━━ The data

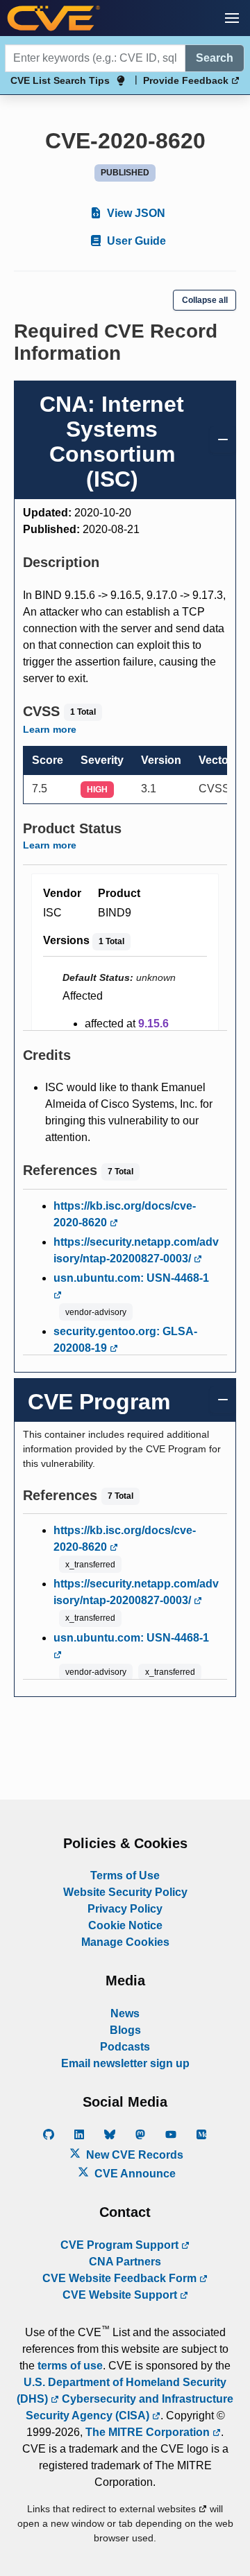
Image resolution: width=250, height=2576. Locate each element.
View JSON (134, 213)
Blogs (125, 2030)
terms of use (70, 2366)
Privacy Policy (125, 1909)
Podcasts (125, 2047)
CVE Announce (134, 2173)
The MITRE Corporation (148, 2432)
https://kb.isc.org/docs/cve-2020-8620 (124, 1214)
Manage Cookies (125, 1942)
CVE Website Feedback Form (120, 2278)
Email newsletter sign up (125, 2063)
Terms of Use (125, 1875)
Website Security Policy (125, 1892)
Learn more (49, 729)
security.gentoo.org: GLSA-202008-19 (125, 1339)
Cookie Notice (125, 1925)
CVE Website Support (121, 2295)
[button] (232, 18)
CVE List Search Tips (60, 80)
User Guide (135, 241)
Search (214, 58)
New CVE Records (133, 2155)
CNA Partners (125, 2262)
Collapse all (205, 300)
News (125, 2013)
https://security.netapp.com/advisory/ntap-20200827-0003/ (136, 1250)
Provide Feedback (187, 80)
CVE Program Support (120, 2245)
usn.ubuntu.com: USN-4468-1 (131, 1278)
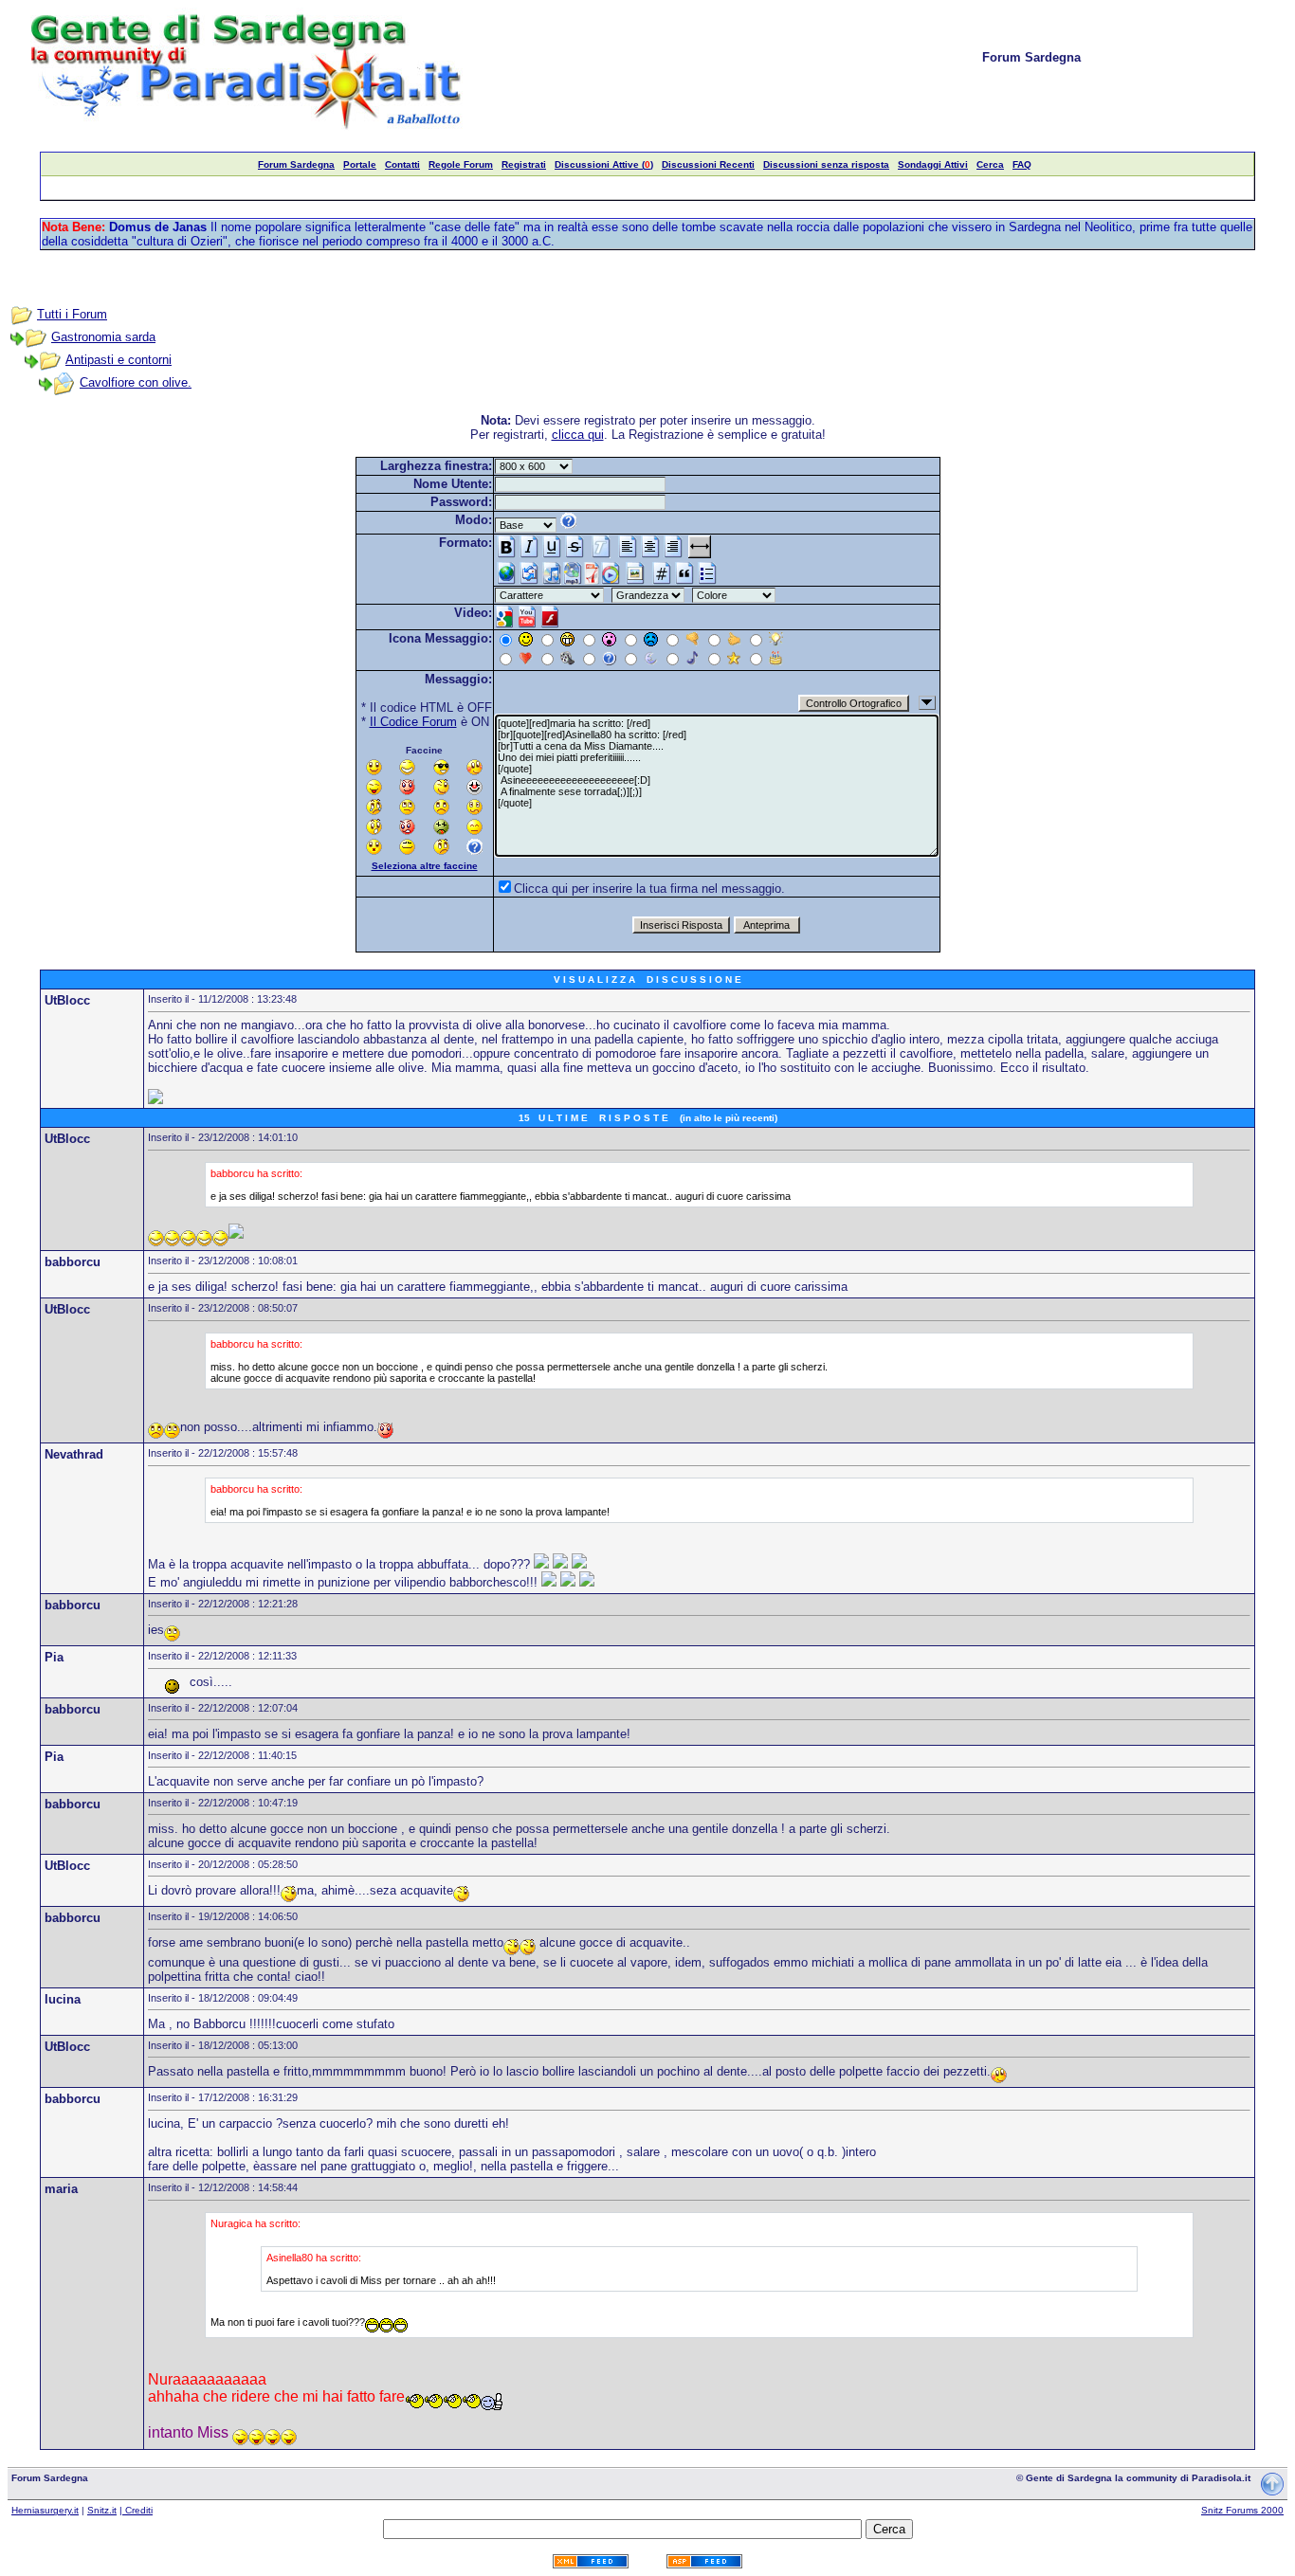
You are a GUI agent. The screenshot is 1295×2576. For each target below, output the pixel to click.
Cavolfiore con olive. (136, 382)
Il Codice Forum (413, 722)
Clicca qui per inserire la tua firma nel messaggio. (649, 888)
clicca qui (578, 434)
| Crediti (136, 2510)
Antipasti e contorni (118, 360)
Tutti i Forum (72, 314)
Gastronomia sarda (103, 337)
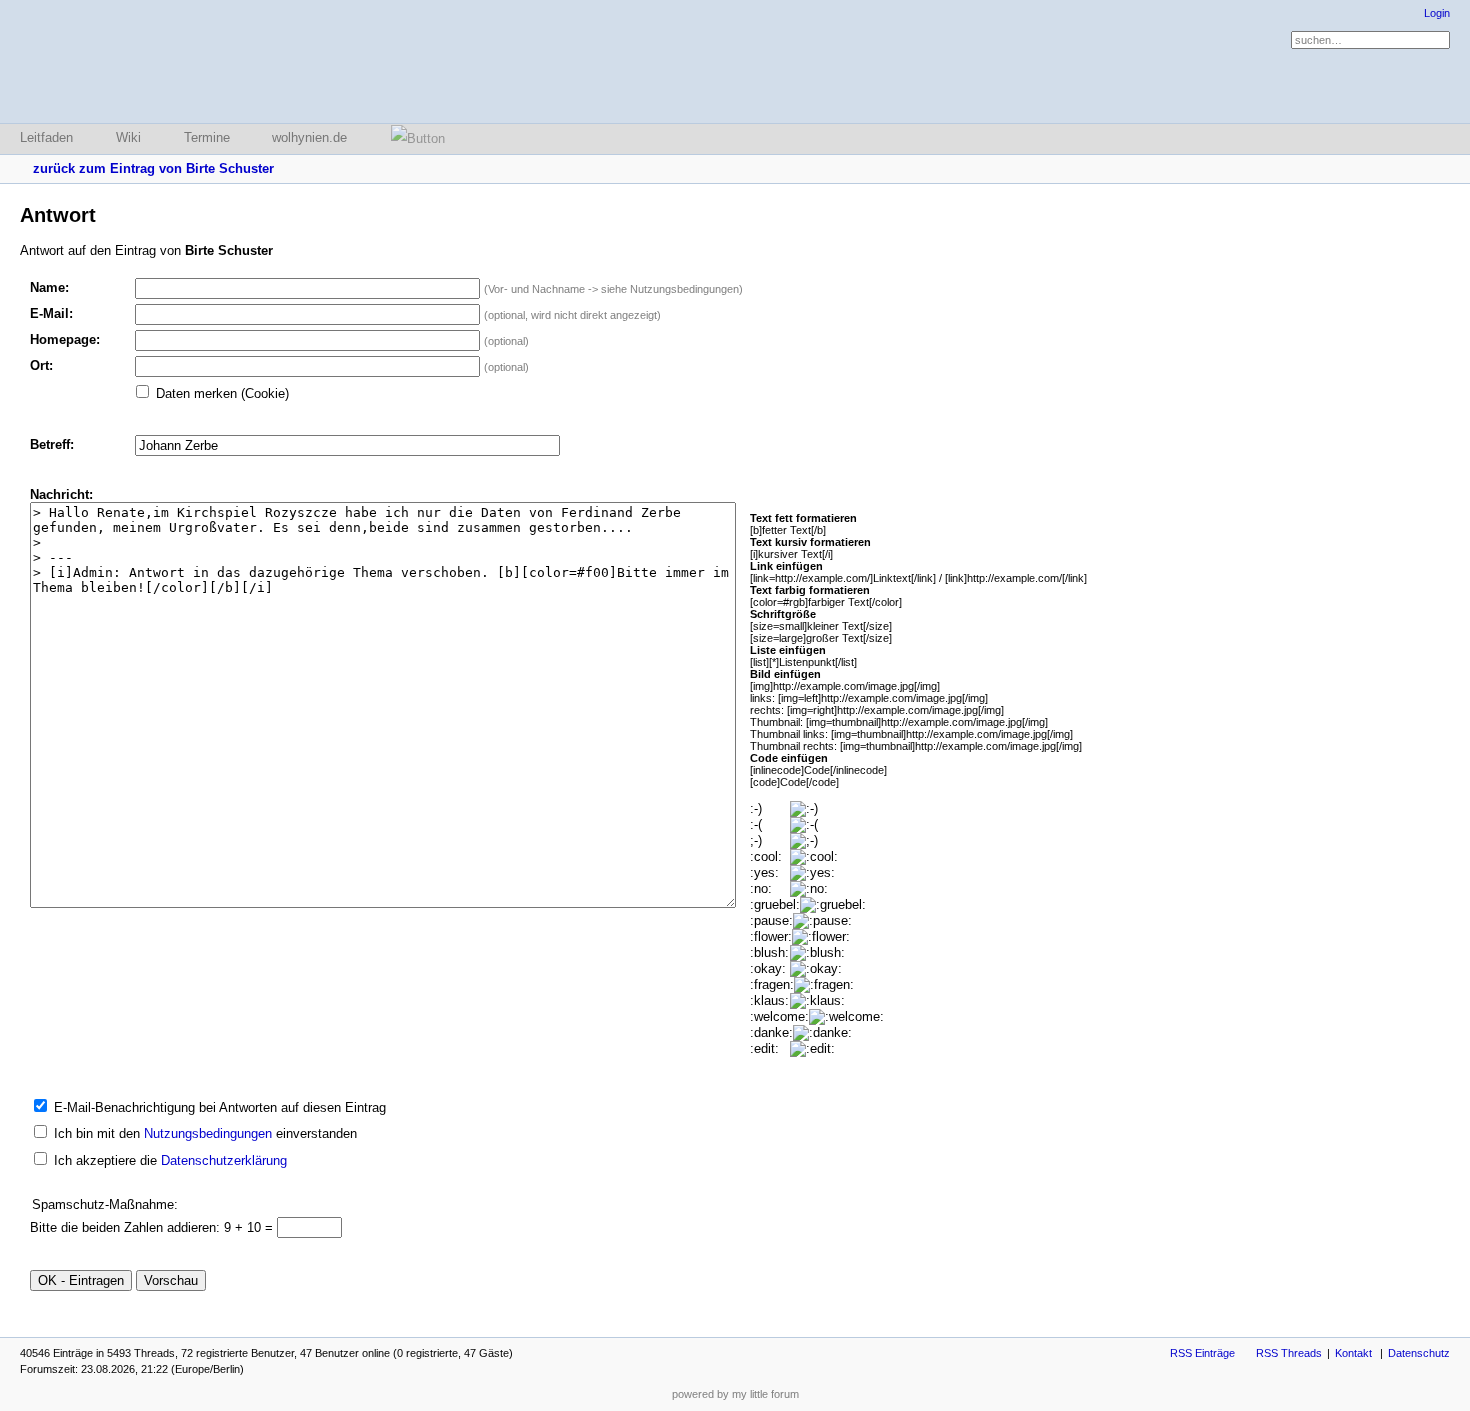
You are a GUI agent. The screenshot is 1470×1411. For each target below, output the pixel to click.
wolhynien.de (309, 137)
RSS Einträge (1202, 1353)
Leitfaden (46, 137)
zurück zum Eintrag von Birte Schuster (153, 168)
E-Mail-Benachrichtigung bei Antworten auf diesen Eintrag (220, 1107)
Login (1437, 13)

━━━━

- [Exercise directions] Send back an exact copy of only the lines from the line with "https://kb.isc.org/docs/cve-2020-8620 (124, 1214)" up to and including the line with "usn.ubuntu.com: USN-4468-1 (131, 1278)" in the data above.

- [Output for this exercise]
https://kb.isc.org/docs/cve-2020-8620 (124, 1214)
Manage Cookies (125, 1942)
CVE Website Feedback Form (120, 2278)
Email newsletter sign up (125, 2063)
Terms of Use (125, 1875)
Website Security Policy (125, 1892)
Learn more (49, 729)
security.gentoo.org: GLSA-202008-19 (125, 1339)
Cookie Notice (125, 1925)
CVE Website Support (121, 2295)
[button] (232, 18)
CVE List Search Tips (60, 80)
User Guide (135, 241)
Search (214, 58)
New CVE Records (133, 2155)
CNA Partners (125, 2262)
Collapse all (205, 300)
News (125, 2013)
https://security.netapp.com/advisory/ntap-20200827-0003/ (136, 1250)
Provide Feedback (187, 80)
CVE Program Support (120, 2245)
usn.ubuntu.com: USN-4468-1 (131, 1278)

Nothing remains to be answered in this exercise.